Yes, [MechE], undoubtedly true in many cases. But out of the many hundreds of ideas (well, postings at least), there are a handful which contain enough nuggets of reasoned argument to act as the starting point of a paper.
-- MaxwellBuchanan, Apr 26 2011


//half-decent journals// Playboy?
-- spidermother, Apr 27 2011


there is very solid scientific merit in discrediting an idea.
-- WcW, Apr 27 2011


No relaxing of the //research should be done// rule would be required, since there's no prohibition against ideas proposing specific experiments, or detailed programs of experimentation. Only ideas that merely identify a field of study, nu?

//there is very solid scientific merit in discrediting an idea// Hardest kind of paper to publish: odds are, the reviewers'll be proponents of that idea.

Consider the difficulty of writing, revising, strategizing re: choice of journal and suggested reviewers, wrestling with the deranged formatting demands of the journal's online submission system, chewing ones fingernails, licking ones wounds and/or frothing at the mouth after the first set of reviews, revising, resubmitting, repeat ad lib or ad neauseum, whichever comes first.

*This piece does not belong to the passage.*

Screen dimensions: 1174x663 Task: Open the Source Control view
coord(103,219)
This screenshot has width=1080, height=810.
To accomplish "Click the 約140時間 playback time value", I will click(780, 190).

Now multiply by 50 (the expected number of submissions, according to [MB] required to get one paper into print).

I used to believe the stringency of the peer review process was related to its effectiveness in separating intellectual wheat from chaff. No longer. Even when it's very hard to get past the filter, the stuff that does get past is only marginally better than the stuff that doesn't.

But [+] because I recognized the reference in the title, and enjoyed feelling smug about that. And also because I want to nominate [Vernon] to draft and revise the manuscripts, while the rest of us edit.
-- mouseposture, Apr 27 2011


By publishing in journals you can gain prestige and credibility, but the information is generally locked up behind the publisher's copyright paywall (admittedly there are exceptions under the banner of "open access journals").

Anyway, what I'm trying to say is "I like my ideas like I like my women - free and easy". Leave the journals to the boffins.
-- xaviergisz, Apr 27 2011


//"I like my ideas like I like my women - free and easy". //

Don't forget to mention -- on the Internet.
-- rcarty, Apr 27 2011


//"I like my ideas like I like my women - free and easy". //

- and mindful of the need for proper spelling and grammar, of course.
-- hippo, Apr 27 2011


See last link for London Institute of Pataphysics.
-- xenzag, Apr 27 2011


//Pataphysics//, [Maxwell]. Quizzical. Careful with that hammer.
-- spidermother, Apr 27 2011


I nominate the <linked> idea "Reptomobile"

"On using vat-grown dinosaurs as an economical and eco-friendly replacement for many modes of transportation's motive power"
-- FlyingToaster, Apr 29 2011


Will these articles turn up in a PubBread search?
-- Cuit_au_Four, May 07 2011


I suggest "Considerations and Reconsiderations of Proposed Vacuum Blimp Technologies" as the title for the first attempt. But am not sure what journal to submit to.